PROBLEM DETAILS
Reproduce the listing below verbatim, starting with its first line and going on through the line that contains "Eye Health & Eyewear Care (912, 1636)".

RECORDS FOR THE EXERCISE
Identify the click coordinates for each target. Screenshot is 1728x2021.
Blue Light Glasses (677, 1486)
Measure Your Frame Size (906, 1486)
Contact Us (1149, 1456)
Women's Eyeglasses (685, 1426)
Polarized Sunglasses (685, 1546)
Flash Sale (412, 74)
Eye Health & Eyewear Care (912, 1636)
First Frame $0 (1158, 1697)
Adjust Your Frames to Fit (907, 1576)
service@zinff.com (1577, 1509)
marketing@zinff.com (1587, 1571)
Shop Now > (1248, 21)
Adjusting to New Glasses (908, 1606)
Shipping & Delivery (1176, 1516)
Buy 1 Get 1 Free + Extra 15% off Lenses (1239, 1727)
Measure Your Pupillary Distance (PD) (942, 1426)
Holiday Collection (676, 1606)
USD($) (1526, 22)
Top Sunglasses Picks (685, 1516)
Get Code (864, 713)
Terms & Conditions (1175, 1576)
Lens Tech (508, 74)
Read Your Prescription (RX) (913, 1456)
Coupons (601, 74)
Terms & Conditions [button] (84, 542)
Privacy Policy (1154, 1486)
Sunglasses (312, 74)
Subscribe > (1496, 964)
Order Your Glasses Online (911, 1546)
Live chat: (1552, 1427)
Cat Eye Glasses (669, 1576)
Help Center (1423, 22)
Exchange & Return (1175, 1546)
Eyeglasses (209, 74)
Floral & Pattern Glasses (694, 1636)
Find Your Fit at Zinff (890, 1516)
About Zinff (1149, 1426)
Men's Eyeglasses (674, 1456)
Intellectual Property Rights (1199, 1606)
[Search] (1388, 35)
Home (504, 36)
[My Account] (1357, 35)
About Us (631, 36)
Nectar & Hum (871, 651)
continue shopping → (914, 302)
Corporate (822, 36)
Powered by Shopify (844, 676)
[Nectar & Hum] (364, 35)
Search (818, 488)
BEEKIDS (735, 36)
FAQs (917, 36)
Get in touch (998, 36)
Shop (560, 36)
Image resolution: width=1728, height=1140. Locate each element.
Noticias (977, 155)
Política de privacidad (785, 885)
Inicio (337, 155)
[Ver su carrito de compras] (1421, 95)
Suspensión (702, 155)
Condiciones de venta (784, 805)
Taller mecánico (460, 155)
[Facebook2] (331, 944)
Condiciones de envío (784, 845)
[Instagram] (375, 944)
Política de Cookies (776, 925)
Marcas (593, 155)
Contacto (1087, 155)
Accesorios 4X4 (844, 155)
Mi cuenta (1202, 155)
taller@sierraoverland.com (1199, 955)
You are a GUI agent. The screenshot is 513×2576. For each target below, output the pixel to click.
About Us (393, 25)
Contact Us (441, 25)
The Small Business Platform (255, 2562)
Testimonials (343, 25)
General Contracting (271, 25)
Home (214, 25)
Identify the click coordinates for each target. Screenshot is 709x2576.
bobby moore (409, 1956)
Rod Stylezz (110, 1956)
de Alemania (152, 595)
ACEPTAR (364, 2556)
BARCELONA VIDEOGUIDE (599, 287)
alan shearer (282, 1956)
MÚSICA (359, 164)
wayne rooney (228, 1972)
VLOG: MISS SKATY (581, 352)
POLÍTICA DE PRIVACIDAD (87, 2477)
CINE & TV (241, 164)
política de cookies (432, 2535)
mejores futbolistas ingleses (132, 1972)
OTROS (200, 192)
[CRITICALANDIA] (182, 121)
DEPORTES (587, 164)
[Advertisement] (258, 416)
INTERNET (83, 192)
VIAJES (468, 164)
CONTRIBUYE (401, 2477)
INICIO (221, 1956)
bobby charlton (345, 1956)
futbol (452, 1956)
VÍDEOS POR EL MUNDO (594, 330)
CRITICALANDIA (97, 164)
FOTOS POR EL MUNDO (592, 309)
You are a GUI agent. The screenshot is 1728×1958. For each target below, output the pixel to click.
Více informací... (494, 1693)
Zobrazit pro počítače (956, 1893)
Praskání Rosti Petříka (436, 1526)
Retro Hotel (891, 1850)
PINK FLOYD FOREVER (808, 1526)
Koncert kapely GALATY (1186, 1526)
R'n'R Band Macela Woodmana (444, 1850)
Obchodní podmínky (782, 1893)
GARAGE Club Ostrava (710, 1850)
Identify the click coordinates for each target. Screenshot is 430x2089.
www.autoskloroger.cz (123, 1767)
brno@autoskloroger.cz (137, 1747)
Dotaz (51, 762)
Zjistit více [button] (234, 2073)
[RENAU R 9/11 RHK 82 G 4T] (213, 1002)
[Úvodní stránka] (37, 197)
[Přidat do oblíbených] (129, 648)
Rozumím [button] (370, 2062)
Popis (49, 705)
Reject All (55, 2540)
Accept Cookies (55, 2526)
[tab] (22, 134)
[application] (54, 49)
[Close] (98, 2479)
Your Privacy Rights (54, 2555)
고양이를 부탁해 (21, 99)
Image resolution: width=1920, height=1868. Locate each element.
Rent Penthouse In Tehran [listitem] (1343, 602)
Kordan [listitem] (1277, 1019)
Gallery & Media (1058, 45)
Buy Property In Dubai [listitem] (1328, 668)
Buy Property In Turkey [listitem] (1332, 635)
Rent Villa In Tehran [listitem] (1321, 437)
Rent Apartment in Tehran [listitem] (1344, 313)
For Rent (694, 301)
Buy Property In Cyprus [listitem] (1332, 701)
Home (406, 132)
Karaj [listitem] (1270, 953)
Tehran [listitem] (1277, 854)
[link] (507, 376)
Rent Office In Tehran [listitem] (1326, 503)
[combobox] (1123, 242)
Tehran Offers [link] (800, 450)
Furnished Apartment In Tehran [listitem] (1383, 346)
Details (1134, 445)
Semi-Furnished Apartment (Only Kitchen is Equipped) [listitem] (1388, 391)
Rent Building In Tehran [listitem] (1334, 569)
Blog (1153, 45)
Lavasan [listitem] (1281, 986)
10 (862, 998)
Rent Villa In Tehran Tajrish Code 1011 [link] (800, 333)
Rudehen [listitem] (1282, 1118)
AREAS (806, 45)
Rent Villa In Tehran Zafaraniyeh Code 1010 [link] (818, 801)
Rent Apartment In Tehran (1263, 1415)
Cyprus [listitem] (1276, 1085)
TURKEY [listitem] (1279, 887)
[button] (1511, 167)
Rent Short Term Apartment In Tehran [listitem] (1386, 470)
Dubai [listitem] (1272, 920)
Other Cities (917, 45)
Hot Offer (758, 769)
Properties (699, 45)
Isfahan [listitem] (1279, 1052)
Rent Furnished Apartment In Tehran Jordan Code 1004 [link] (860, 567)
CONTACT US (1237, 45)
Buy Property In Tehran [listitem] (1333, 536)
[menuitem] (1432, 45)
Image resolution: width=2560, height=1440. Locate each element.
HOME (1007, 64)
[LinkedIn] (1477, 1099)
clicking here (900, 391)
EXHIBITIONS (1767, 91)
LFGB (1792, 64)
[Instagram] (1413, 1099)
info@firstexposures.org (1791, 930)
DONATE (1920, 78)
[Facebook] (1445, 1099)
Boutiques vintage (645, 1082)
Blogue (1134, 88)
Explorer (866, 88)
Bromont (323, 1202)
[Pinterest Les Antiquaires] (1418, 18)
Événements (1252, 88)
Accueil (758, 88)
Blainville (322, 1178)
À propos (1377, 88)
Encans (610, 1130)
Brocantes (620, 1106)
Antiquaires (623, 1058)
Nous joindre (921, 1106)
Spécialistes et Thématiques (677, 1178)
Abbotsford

ANSWER TO THE TASK
Identify the click coordinates for each target. Screenshot is 1728x2021.
Blue Light Glasses (677, 1486)
Measure Your Frame Size (906, 1486)
Contact Us (1149, 1456)
Women's Eyeglasses (685, 1426)
Polarized Sunglasses (685, 1546)
Flash Sale (412, 74)
Eye Health & Eyewear Care (912, 1636)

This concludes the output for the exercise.